Os ministros do STJ decidiram manter o valor estipulado pelo TJ do Rio. Segundo Barros Monteiro, o valor da indenização pode ser revisto quando contrariar a lei ou o senso médio de justiça. "Contudo, tal situação não se verifica na hipótese do presente recurso. Rever este parâmetro de condenação fatalmente desaguaria no reexame do conjunto fático-probatório, sopesando o tamanho ou a extensão das lesões sofridas pelo autor e sua correspondente adequação com a indenização colocada", afirmou.

O ministro registrou que, na fixação da indenização a título de danos morais, o arbitramento deve ser feito com moderação, atentando-se ao grau de culpa, ao nível social e econômico das partes, com razoabilidade, bom senso e especialmente de acordo com as peculiaridades de cada caso concreto.
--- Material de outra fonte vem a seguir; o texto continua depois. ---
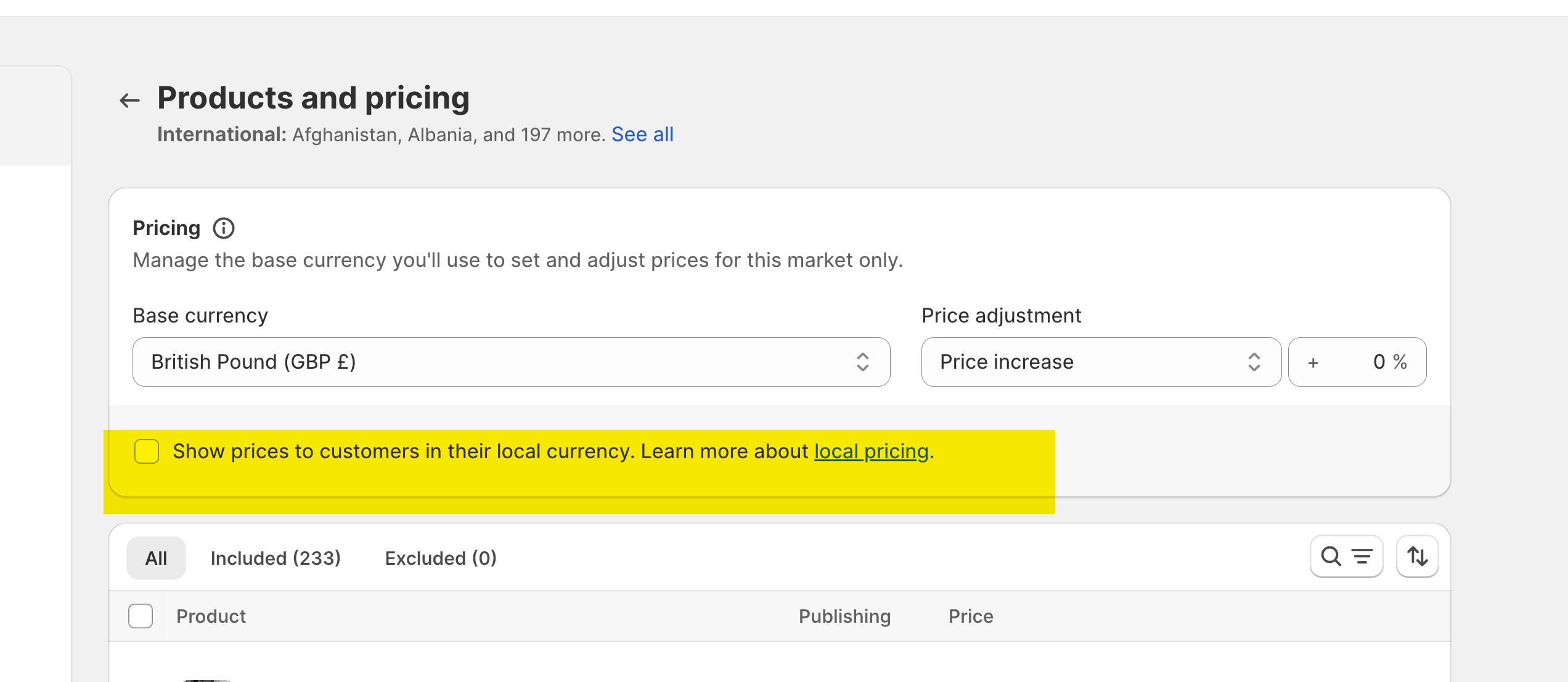This screenshot has height=682, width=1568.
Task: Switch to the All products tab
Action: (x=156, y=558)
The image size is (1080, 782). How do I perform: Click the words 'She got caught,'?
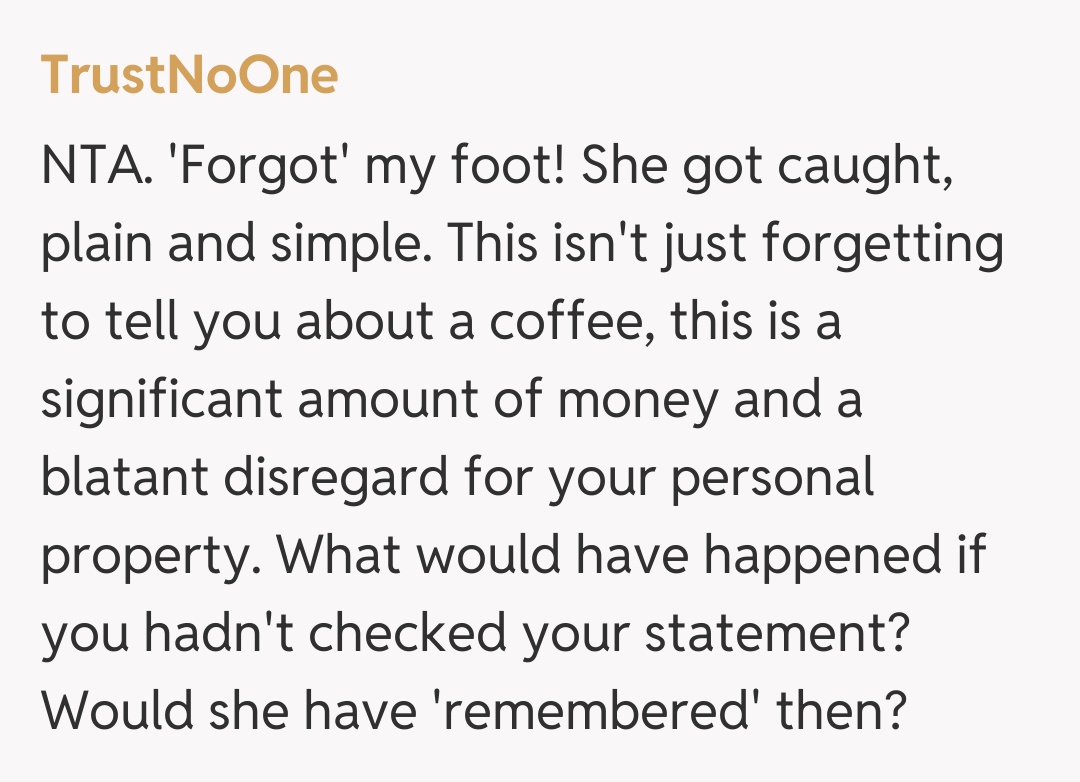click(764, 166)
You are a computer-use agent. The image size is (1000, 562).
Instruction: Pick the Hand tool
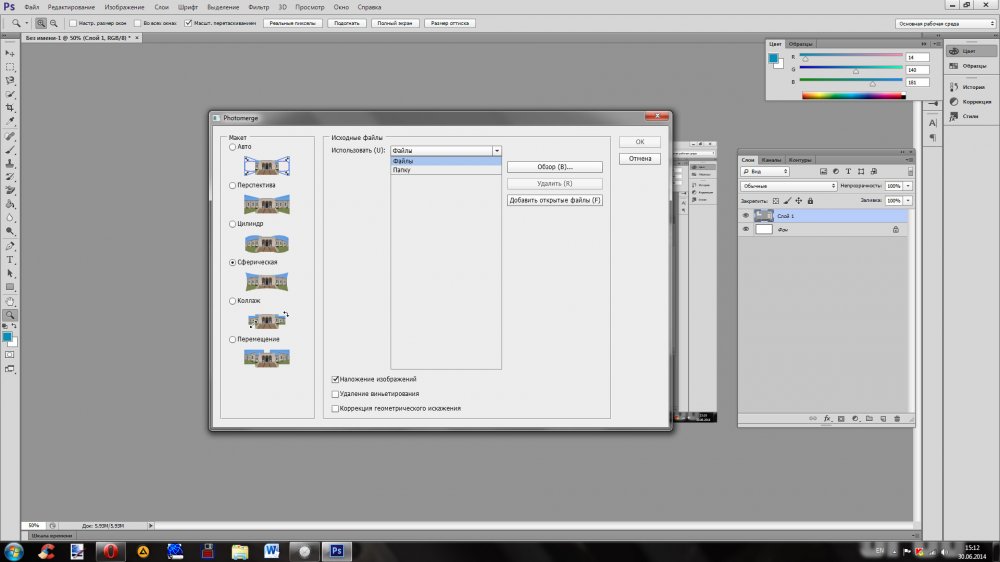[x=10, y=301]
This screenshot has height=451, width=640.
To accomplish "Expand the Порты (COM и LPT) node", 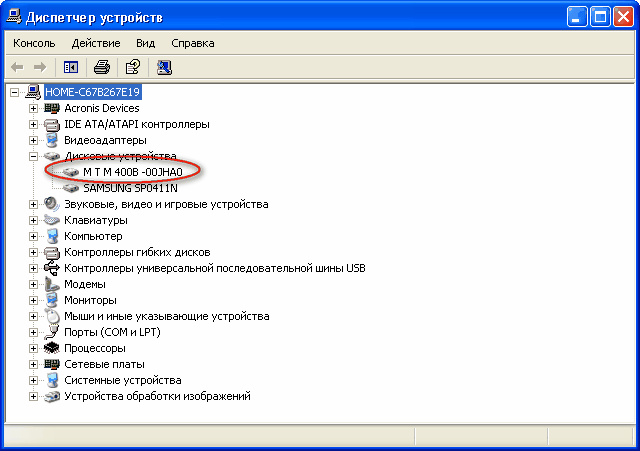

Para ele, o valor de 75 salários mínimos para cada um, fixado em segunda instância, é razoável em face dos danos sofridos pelo menor e sua mãe.

AG 560.701

Revista Consultor Jurídico, 9 de junho de 2004, 10h01

Comentários de leitores

1 comentário

Esse STJ é de um casuísmo assustador quando se ...

Felipe Torres ()

Esse STJ é de um casuísmo assustador quando se trata de ações envolvendo danos morais. Foi criado pela CF/88, essencialmente, como órgão uniformizador da interpretação e aplicação da legislação federal no País, ou seja, para atuar, em sede de recurso especial, somente quando houvesse violação de lei federal ou quando houvesse divergência de interpretação de norma federal por tribunais distintos. O STJ não é uma "terceira instância", como se imagina, e isso é fica claro quando se atenta ao enunciado da Súmula 7 dessa Corte: A PRETENSÃO DE SIMPLES REEXAME DE PROVA NÃO ENSEJA RECURSO ESPECIAL". Como, então, compatibilizar isso com o argumentos do ministro Barros Monteiro, no caso comentado? Como é que "o valor da indenização pode ser revisto quando contrariar a lei ou o senso médio de justiça" sem que isso passe, necessariamente, pelo "reexame do conjunto fático-probatório, sopesando o tamanho ou a extensão das lesões sofridas pelo autor e sua correspondente adequação com a indenização colocada", conforme afirmou o ministro? É triste constatar, mas o STJ vem exercendo função para a qual não foi criado, mas em muitos casos assim tem feito para corrigir verdadeiras distorções e aberrações dos tribunais estaduais, fruto daquilo que, com toda pertinência, vem sendo chamado "indústria do dano moral". Mas, como profissionais do Direito devemos admitir, às claras, que o STJ assim o faz sem ter poder para tanto, mostrando que nosso país, infelizmente, tem muito a caminhar para alcançar o grau de civilização que o ser-humano merece e que não passa, nem de longe, pelo simples aumento da riqueza material, senão do respeito e da tolerância entre cidadãos.